As novas regras para a educação a distância voltaram a provocar embate no Congresso. Em audiência da Comissão de Educação, deputados criticaram a decisão do Ministério da Educação de acabar com as licenciaturas totalmente online, medida que, segundo eles, pode reduzir o acesso ao ensino superior e agravar a falta de professores.
O novo modelo exige, no mínimo, 20% da carga horária em atividades presenciais ou aulas ao vivo.
Presente na audiência, a deputada Greyce Elias, do PL de Minas Gerais, afirma que a medida pode dificultar o acesso ao ensino superior em cidades sem universidades presenciais e agravar a falta de professores na educação básica.
“Se nós não nos atentarmos para isso, daqui a 3, 4, 5 ou 10 anos vamos ter um colapso na educação brasileira. Esses prejuízos serão principalmente para estudantes de mais de 2.100 municípios que não possuem ensino presencial e ficarão à margem da oportunidade de cursar uma licenciatura.”

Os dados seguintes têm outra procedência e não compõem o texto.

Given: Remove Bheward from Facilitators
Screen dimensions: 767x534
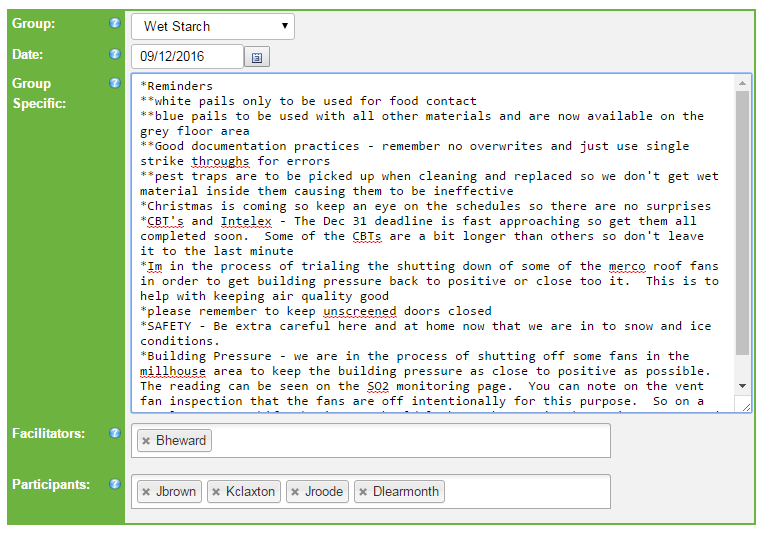Looking at the screenshot, I should coord(146,441).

Dados do Censo da Educação Superior mostram que o ensino a distânciareúne cerca de 4,9 milhões de estudantes no país, praticamente o mesmo número de matrículas do ensino presencial.
Por outro lado, entidades que representam o setor defendem que o debate não deve ser sobre acabar com a modalidade, mas sobre garantir qualidade.
A Associação Brasileira de Educação a Distância apoiou a criação do novo marco regulatório, mas afirma que vai continuar trabalhando para aperfeiçoar as regras, com foco na qualidade, inclusão e ampliação do acesso ao ensino superior.